O Governo mostrou-se incapaz, parecendo ter perdido a sua razão de ser quando deixou de ter a agenda da destruição – virar a página da austeridade e a culpa é do Passos – e teve de criar a sua própria agenda. Olhando hoje para trás, vemos que foram o Bloco de Esquerda e o PCP que dinamizaram a governação nos primeiros seis anos. E assim que existiu a maioria absoluta expôs-se o vazio e especialmente a displicência e ausência do primeiro-ministro.
Porque tudo o que se passou envolve várias vertentes vamos olhar para cinco grandes temas: a demissão de António Costa; a decisão do Presidente da República; as lições de António Costa no sábado e o investimento estrangeiro; o caso Centeno e o Futuro até 10 de Março.
A demissão. Só o primeiro-ministro pode acreditar, para se defender e alimentar a tendência de vitimização do PS, que se demitiu por causa do último parágrafo do comunicado da Procuradoria-Geral da República. Basta pensar na realidade alternativa, de esse parágrafo não existir, para percebermos que António Costa não tinha as mínimas condições para continuar a ser primeiro-ministro face à gravidade do que se passou.
O processo envolve o seu chefe de gabinete Vítor Escária, o seu “melhor amigo” agora transformado em “não tenho amigos” Diogo Lacerda Machado, os dois detidos; quatro investimentos em que direta ou indiretamente – nem que seja através da sua equipa – o primeiro-ministro esteve envolvido e suspeitas que recaem sobre o seu ministro das Infraestruturas – arguido e agora demissionário – e sobre o seu ex-ministro do Ambiente. Houve aquilo que nunca pensámos assistir depois de José Sócrates, buscas no palácio de São Bento – sim foi no gabinete de Vítor Escaria – e no Ministério do Ambiente, além de outros organismos do Estado, como a Agência Portuguesa do Ambiente. Foi encontrado dinheiro vivo no montante de 75.800 euros no gabinete ao lado do primeiro-ministro.

Linhas extraídas:
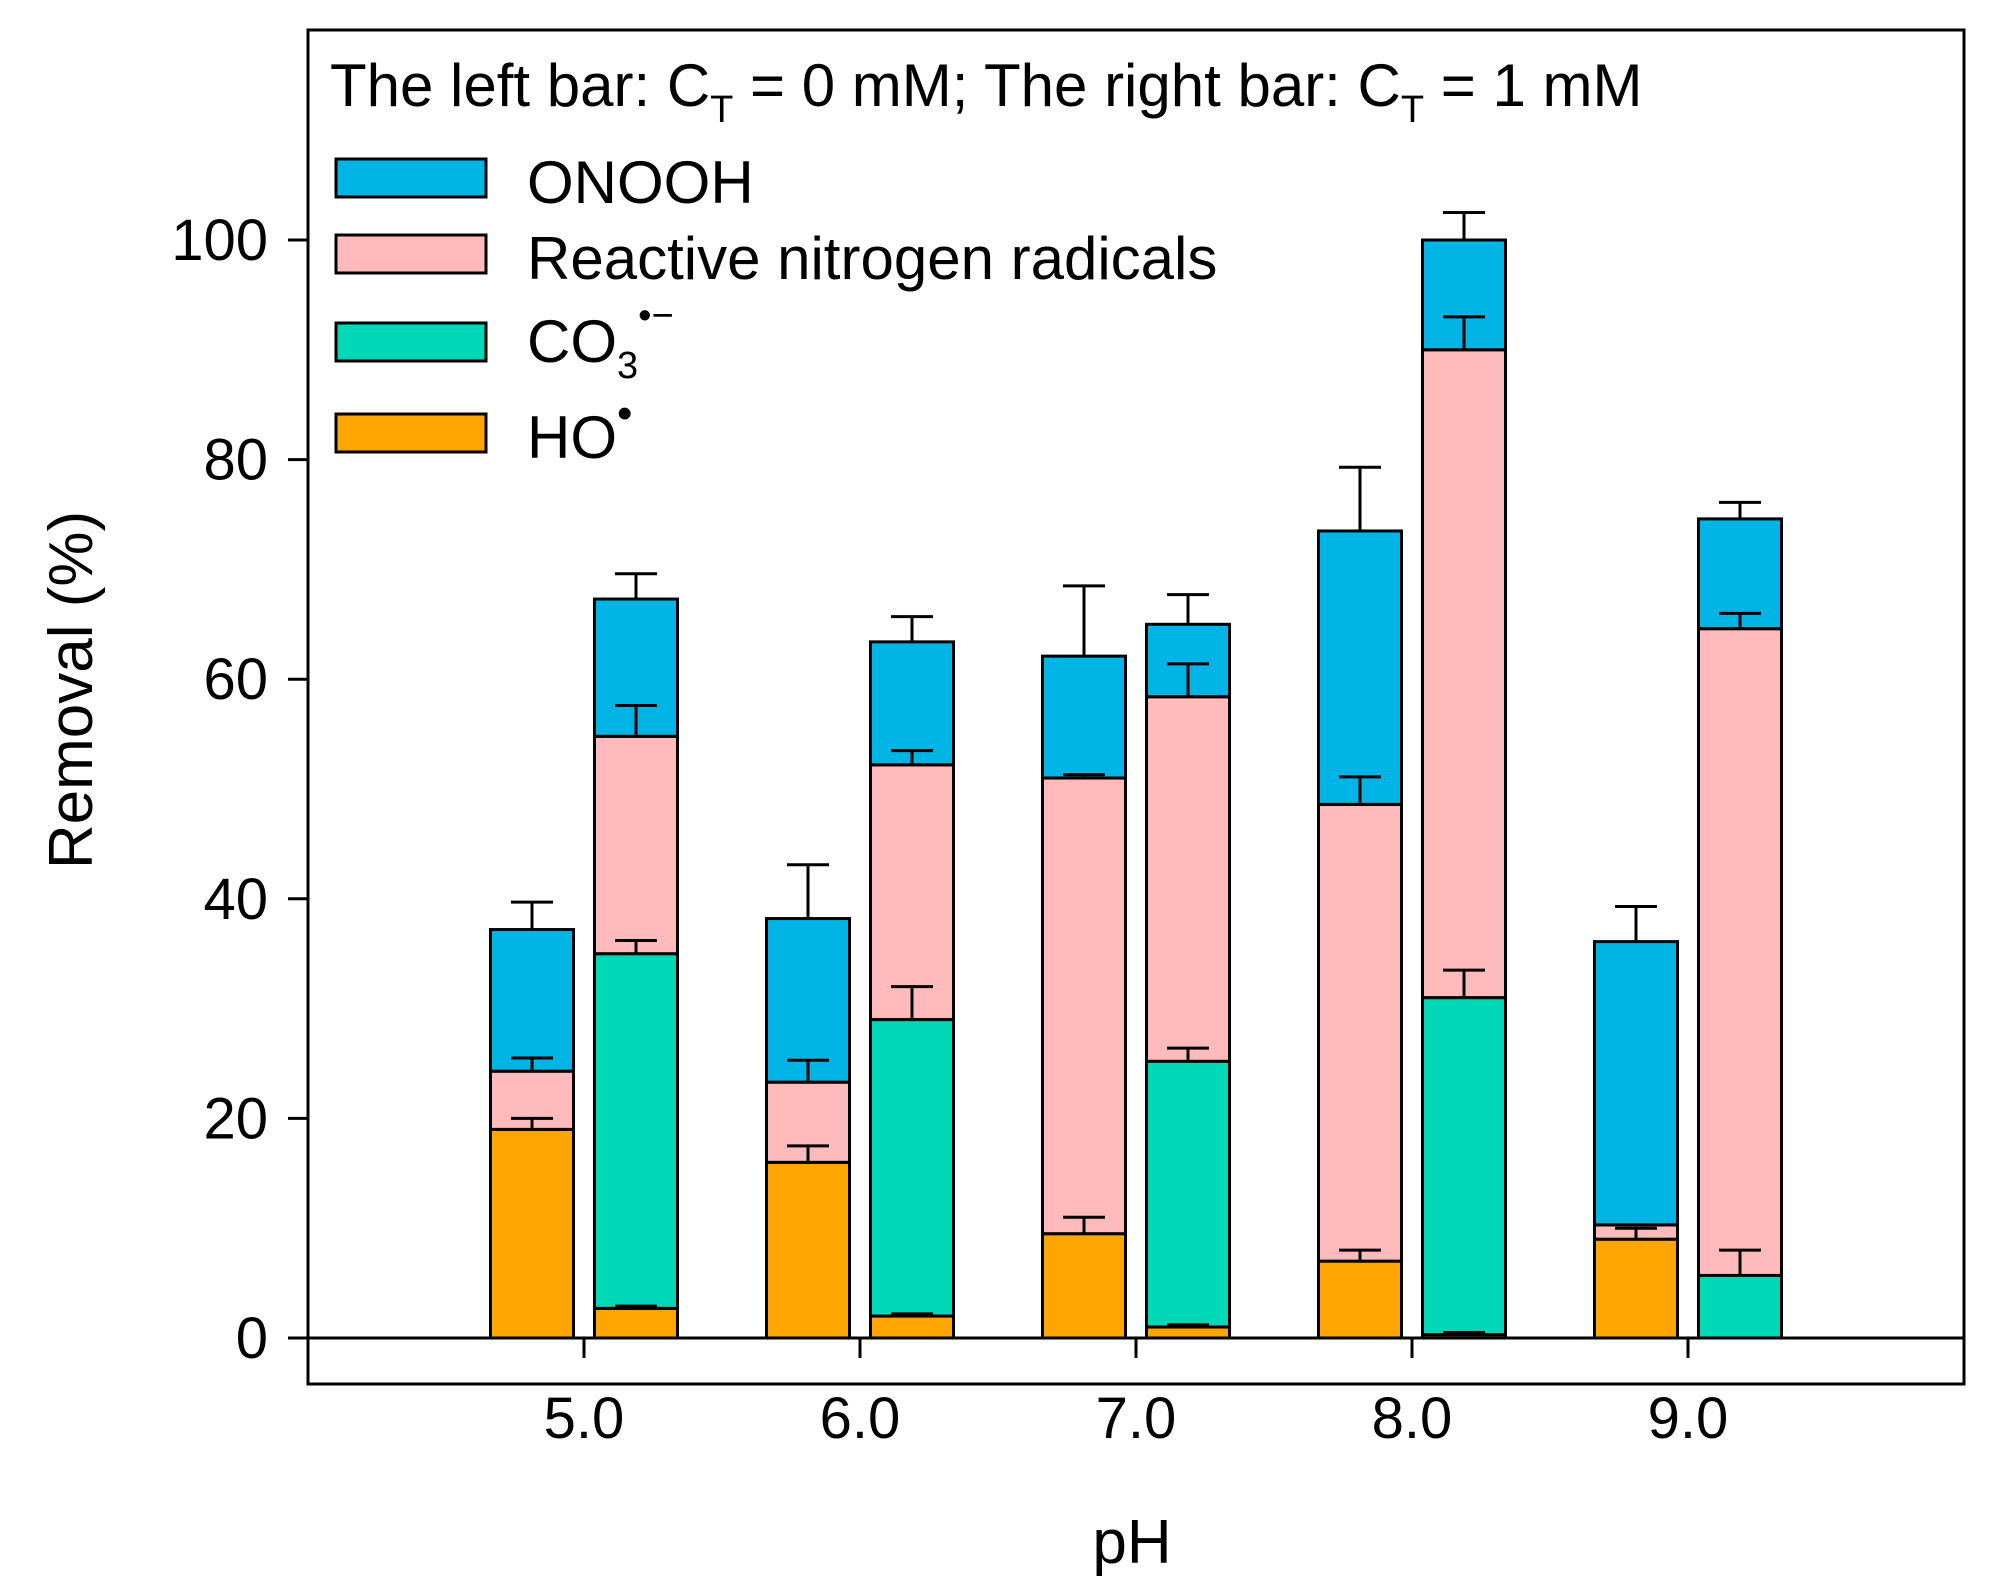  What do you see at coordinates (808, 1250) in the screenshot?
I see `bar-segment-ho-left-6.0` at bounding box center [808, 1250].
---
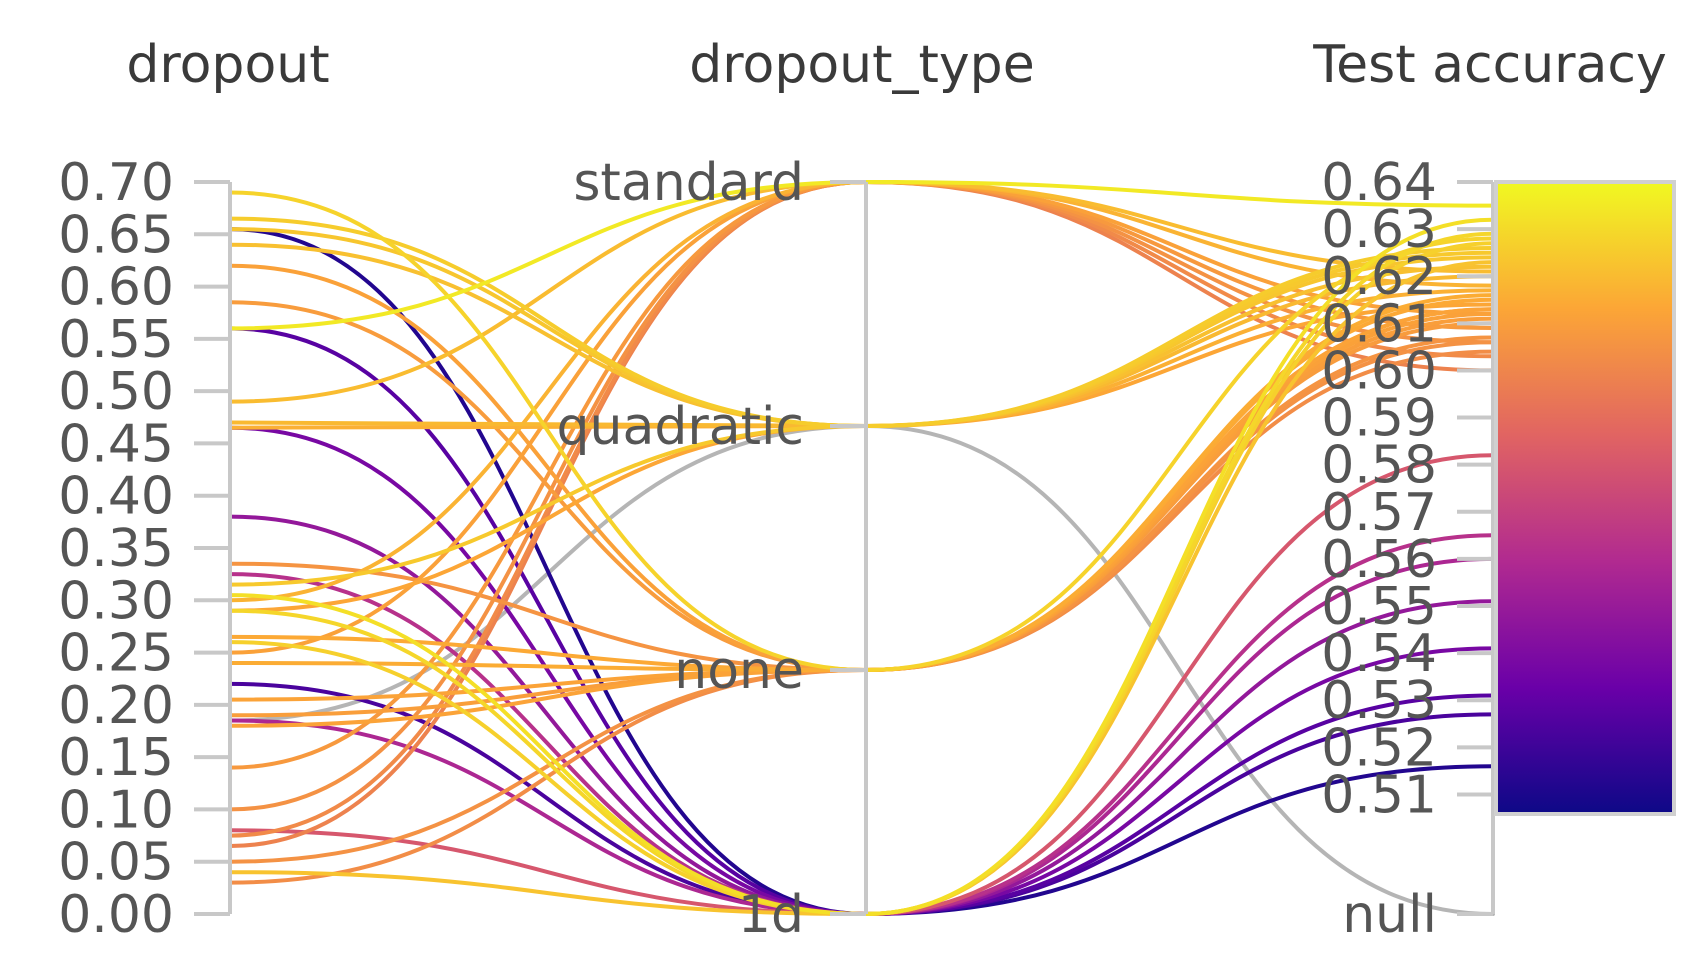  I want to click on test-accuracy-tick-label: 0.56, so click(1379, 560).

Tarefas pedidas:
1. Reproduza, a partir do texto sobre a demissão de António Costa, o trecho que abre com as palavras que contêm "O Governo mostrou-se" e fecha com "ausência do primeiro-ministro.".
2. Responda às perguntas seguintes com base no texto sobre a demissão de António Costa:
(a) Quantos grandes temas o texto se propõe analisar?
(b) Segundo o texto, quem dinamizou a governação nos primeiros seis anos?
(c) Que montante em dinheiro vivo foi encontrado no gabinete ao lado do primeiro-ministro?
3. Escreva a parte seguinte do texto sobre a demissão de António Costa, a começar depois da última frase apresentada.

Respostas por ordem:
1.
O Governo mostrou-se incapaz, parecendo ter perdido a sua razão de ser quando deixou de ter a agenda da destruição – virar a página da austeridade e a culpa é do Passos – e teve de criar a sua própria agenda. Olhando hoje para trás, vemos que foram o Bloco de Esquerda e o PCP que dinamizaram a governação nos primeiros seis anos. E assim que existiu a maioria absoluta expôs-se o vazio e especialmente a displicência e ausência do primeiro-ministro.

2.
(a) Cinco grandes temas.
(b) O Bloco de Esquerda e o PCP.
(c) 75.800 euros.

3.
Como é que António Costa consegue imaginar que tinha condições para se manter como primeiro-ministro depois deste furacão é um mistério. O primeiro-ministro agora demissionário é o responsável máximo pela sua equipa, não pode escudar-se na culpa dos outros e ainda menos no Ministério Público.
E não, não há nenhuma perseguição aos políticos pura e simplesmente porque aquilo que já se sabe – e ainda é pouco – revela uma forma de actuar que não é digna de um país desenvolvido. Como não é digno não assumir as responsabilidades e procurar sempre fórmulas para culpar os outros. Tem sido essa a marca do PS quando olhamos para trás e pensamos nos casos Casa Pia e Sócrates. Se António Costa quer mostrar que é diferente, a sua melhor saída é assumir as responsabilidades de não ter conseguido governar e manter-se discreto nesta fase. O que não aconteceu.
A decisão do Presidente da República é a que melhor concilia os interesses do país, saibam os seus protagonistas comportar-se à altura dos problemas que enfrentamos.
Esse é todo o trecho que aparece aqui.